Over the dining table - a thought on identity

By Paritosh Chakma

Over the dining table in the spring this year, a Mizo girl asked me: “Do you Chakmas in Mizoram consider yourselves as Mizos?”

I paused for a while before I replied:

“ To me it would depend on the meaning of the term ‘Mizo’. It means whether we take Mizo as an ethnic community or as a territorial/geographical or national identity. Say for example, all Indians irrespective of whether they are Tamils, or Gujaratis or Assamese or Khasis identify themselves as Indians.”

“Similarly”, I continued, “Chakmas living in Mizoram must identify themselves as Mizos. In that sense, we are definitely Mizos too.
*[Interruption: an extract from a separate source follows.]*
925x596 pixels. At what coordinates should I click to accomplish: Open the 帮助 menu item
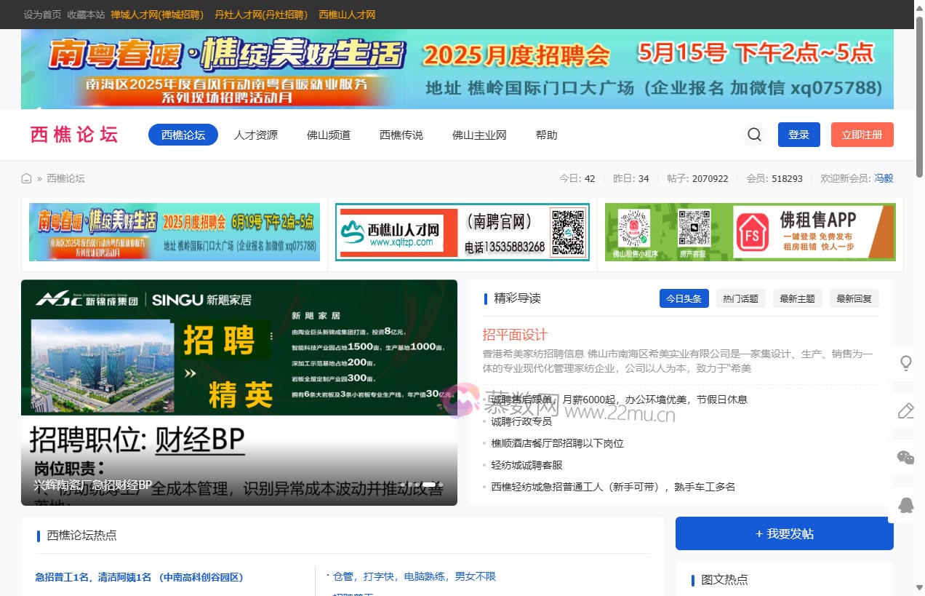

That is precisely why Chakmas who are residents of Mizoram do not require Inner Line Permit to enter Mizoram.”

At the Assam-Mizoram checkpoint at Vairengte, a signboard facing the passengers reads – “All Non-Mizos are required to produce Inner Line Permit”.

We Chakma students never cared to think of the permit; the question simply did not arise in our minds because we identified ourselves with the “Mizos” - not with the “Non-Mizos” referred to in the signboard.
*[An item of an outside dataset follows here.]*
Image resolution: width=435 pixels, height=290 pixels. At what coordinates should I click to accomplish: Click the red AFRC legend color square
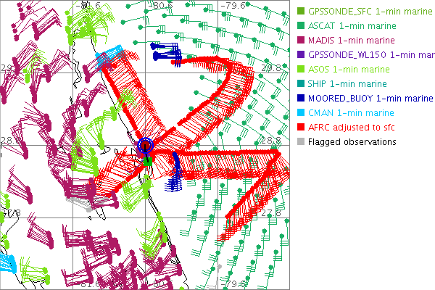pos(301,127)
But, I explained to her, Chakmas are a distinct ethnic tribe and different from the Mizos.
I remember immediately she shot back at me saying, “That is the problem with you Chakmas. You never say you are Mizos.”

On 23 September 2009 she was proved wrong. That day the influential Mizo Zirlai Pawl (Mizo Students’ Association) burnt copies of a Mizoram Board of School Education text book which claimed, among others, that Chakma was a sub clan of the Mizo tribe.

Yet, it was not the MZP to be blamed. I don’t think the Chakma issue was the main objection. Even the Chakmas themselves do not claim to be a sub clan of the Mizos, although they are proud citizens of Mizoram. Hence, the reference in the text book got to be deleted anyway.

In my view, the text book for Class IX “Enjoy Your English” was unacceptable as Chapter 10 – “Jewel of North East: Mizoram” was full of errors. Even Mizoram’s location - ‘Tripura in the East and Myanmar in the South’ - was not correct. It also got Mizoram’s history wrong.